I am trying to create 2 equal teams based on a python dictionary of players and their rating.

My thought process was to add all the ratings, half of that would be roughly one side. Once I have the output of one side, the other side would be the players remaining in the dictionary.

Is there a way to loop through combinations of 7 player teams and see if they are close to the one_team score?

dict_with_ints = {'Player 1': 5.25, 
'Player 2': 9.5, 
'Player 3': 3.25, 
'Player 4': 8.25, 
'Player 5': 5.75, 
'Player 6': 8.0, 
'Player 7': 9.25, 
'Player 8': 6.75, 
'Player 9': 7.0, 
'Player 10': 5.0, 
'Player 11': 1.75, 
'Player 12': 10.0, 
'Player 13': 4.5, 
'Player 14': 5.5}


total_score = sum(dict_with_ints.values())

one_team = sum(dict_with_ints.values())/2
​
print(total_score)
89.75

print(one_team)
44.875

print(len(dict_with_ints))
14

Answer 1

Using itertools.combinations will give you all combinations of 7 players you can have, and them you can look for one combination which minimize the distance between its score and the one_team score.

In details :

from itertools import combinations
import numpy as np

dict_with_ints = {'Player 1': 5.25, 
'Player 2': 9.5, 
'Player 3': 3.25, 
'Player 4': 8.25, 
'Player 5': 5.75, 
'Player 6': 8.0, 
'Player 7': 9.25, 
'Player 8': 6.75, 
'Player 9': 7.0, 
'Player 10': 5.0, 
'Player 11': 1.75, 
'Player 12': 10.0, 
'Player 13': 4.5, 
'Player 14': 5.5}

one_team = sum(dict_with_ints.values()) / 2
half_len = int(len(dict_with_ints) / 2)

list_of_first_teams = list(combinations(dict_with_ints, half_len))
len_combinations = len(list_of_first_teams)

score = np.empty(len_combinations)

for n, first_team in enumerate(list_of_first_teams):
    score[n] = sum(dict_with_ints[i] for i in first_team)

selected_team = np.argmin(np.abs(score - one_team))

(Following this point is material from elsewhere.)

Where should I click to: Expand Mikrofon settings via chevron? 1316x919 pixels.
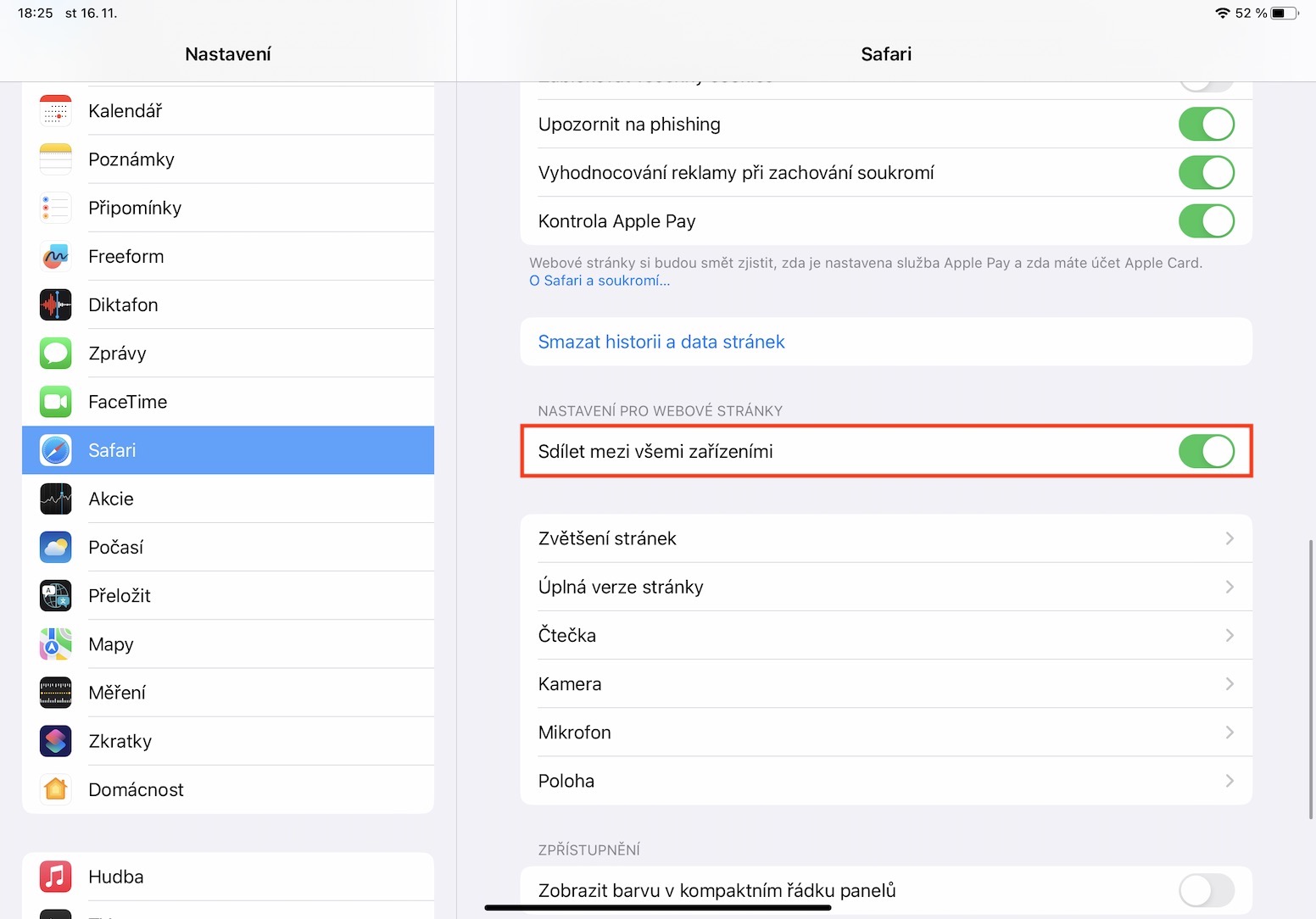1229,732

selected_first_team = list_of_first_teams[selected_team]
selected_first_team
Out[48]: 
('Player 1',
 'Player 2',
 'Player 3',
 'Player 4',
 'Player 6',
 'Player 7',
 'Player 14')

selected_second_team = [i for i in dict_with_ints if i not in selected_first_team]
selected_second_team
Out[49]: 
['Player 5',
 'Player 8',
 'Player 9',
 'Player 10',
 'Player 11',
 'Player 12',
 'Player 13']

Of course, you can find a better way to implement that, maybe using combinations generator instead of constructing a list from it.